Eine Zeitreise der Schrift
Das Museum hat von aufwändigst gestalteten plastischen Schriften, mit Hinterglas-Vergoldung mit Blattgold und Perlmutt-Einlagen, über Glasbuchstaben bis hin zu unterschiedlichen Musterbuchstaben auf Glas, Blech, Holz und Metall eine Menge zu bieten. Hinterglasmalerei, Mauer- und Rollbalken-Beschriftungen kann man ebenso sehen, wie Autobeschriftungen. Dabei durchquert man verschiedene Schriftstile und Zeitepochen – allen voran natürlich Jugendstil mit seinen unverkennbaren Schriften und Ornamenten.

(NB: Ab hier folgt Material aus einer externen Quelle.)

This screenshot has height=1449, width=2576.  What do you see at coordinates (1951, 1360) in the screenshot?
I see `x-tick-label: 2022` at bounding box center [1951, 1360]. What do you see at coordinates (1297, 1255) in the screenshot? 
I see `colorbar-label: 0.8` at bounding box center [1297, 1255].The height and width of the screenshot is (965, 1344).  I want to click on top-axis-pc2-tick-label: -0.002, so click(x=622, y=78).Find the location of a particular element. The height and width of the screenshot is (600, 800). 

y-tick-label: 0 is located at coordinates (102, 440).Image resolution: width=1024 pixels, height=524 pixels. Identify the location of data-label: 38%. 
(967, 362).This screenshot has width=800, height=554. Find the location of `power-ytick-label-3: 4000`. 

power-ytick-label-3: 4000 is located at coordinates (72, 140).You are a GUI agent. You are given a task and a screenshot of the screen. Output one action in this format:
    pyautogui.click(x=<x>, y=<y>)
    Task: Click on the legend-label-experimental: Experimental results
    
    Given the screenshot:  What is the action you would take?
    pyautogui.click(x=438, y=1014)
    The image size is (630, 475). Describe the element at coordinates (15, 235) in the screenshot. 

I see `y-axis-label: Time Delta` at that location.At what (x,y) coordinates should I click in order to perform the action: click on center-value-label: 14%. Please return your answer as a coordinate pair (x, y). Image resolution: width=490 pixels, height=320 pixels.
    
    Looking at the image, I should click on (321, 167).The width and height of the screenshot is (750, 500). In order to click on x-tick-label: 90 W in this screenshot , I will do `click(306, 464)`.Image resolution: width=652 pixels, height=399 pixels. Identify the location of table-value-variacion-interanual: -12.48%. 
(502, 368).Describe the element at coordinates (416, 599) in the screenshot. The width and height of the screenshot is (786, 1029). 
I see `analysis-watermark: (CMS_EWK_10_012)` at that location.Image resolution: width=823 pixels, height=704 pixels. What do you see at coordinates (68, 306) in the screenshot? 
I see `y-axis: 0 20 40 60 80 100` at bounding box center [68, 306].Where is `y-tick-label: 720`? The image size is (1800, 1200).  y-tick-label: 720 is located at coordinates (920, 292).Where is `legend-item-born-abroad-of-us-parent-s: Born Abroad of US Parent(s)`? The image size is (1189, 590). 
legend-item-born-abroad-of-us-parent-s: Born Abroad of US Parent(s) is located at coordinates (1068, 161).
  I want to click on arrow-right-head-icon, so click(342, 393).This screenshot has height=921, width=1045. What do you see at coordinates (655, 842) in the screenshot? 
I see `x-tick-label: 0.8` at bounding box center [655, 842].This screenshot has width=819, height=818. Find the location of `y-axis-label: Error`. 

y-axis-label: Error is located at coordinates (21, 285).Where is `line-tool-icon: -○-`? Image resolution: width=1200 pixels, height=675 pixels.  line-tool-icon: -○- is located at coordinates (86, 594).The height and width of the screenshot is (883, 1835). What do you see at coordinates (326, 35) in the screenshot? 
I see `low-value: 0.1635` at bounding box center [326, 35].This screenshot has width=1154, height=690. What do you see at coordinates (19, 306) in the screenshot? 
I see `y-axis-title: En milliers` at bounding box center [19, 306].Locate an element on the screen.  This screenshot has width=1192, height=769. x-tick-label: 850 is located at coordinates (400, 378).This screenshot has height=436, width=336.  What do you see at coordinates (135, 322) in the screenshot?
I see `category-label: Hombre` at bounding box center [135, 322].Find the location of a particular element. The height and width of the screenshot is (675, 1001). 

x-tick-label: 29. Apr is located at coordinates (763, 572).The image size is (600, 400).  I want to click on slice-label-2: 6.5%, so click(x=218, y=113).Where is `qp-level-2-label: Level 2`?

Herr Samuel erklärte uns natürlich auch, wie man Farbpigmente zu einer brauchbaren Konsistenz gemischt hatte. Marmorlaufer und Farbmühle wurden zum Zerreiben des Farbpulvers verwendet. Diesem Pulver wurde dann Firniss als Fett, Terpentin als Verdünnungsmittel, Kautschuklack und Sikkativ beigefügt und ca. zehn Minuten gerieben. Wir durften natürlich einen Blick in die Laden der Farbpigmente werfen. Dabei ist uns auch eine richtige „Hasenpfote“ unter gekommen. Was es mit der auf sich hat, sowie die ganze Geschichte des Museums in bester Bild- und Tonqualität, wurde von Tom Koch in einem wunderbaren Video festgehalten. Ich kann es an dieser Stelle nur sehr empfehlen!
Ein herzliches Dankeschön an Josef Samuel!
Es war uns eine Ehre und ein großes Vergnügen, Sie persönlich kennen gelernt zu haben. Wir hoffen, dass das Schildermalermuseum noch sehr lange ihre Türen und Fenster öffnen wird und noch ganz viele Leute mit Schriftgestaltung und Schildermalerei begeistern kann. Wir kommen jedenfalls gerne wieder!
Und wenn du jetzt auch richtig Lust darauf bekommen hast und einmal zufällig in Wien sein solltest, nimm doch gerne mit Herrn Samuel Kontakt auf: www.schildermalermuseum.at
TIPP: Im Februar 2019 erschien auch auf dem Wiener Stadtsender W24 ein toller Beitrag inkl. Video von Josef Samuel und seinem Schildermalermuseum mit dem Titel: „Josef Samuel ist Wiens letzter Schildermaler-Meister. Sein Museum ist eine Hommage an die alte Zunft.“ Ein sehr passender Titel, wie ich finde!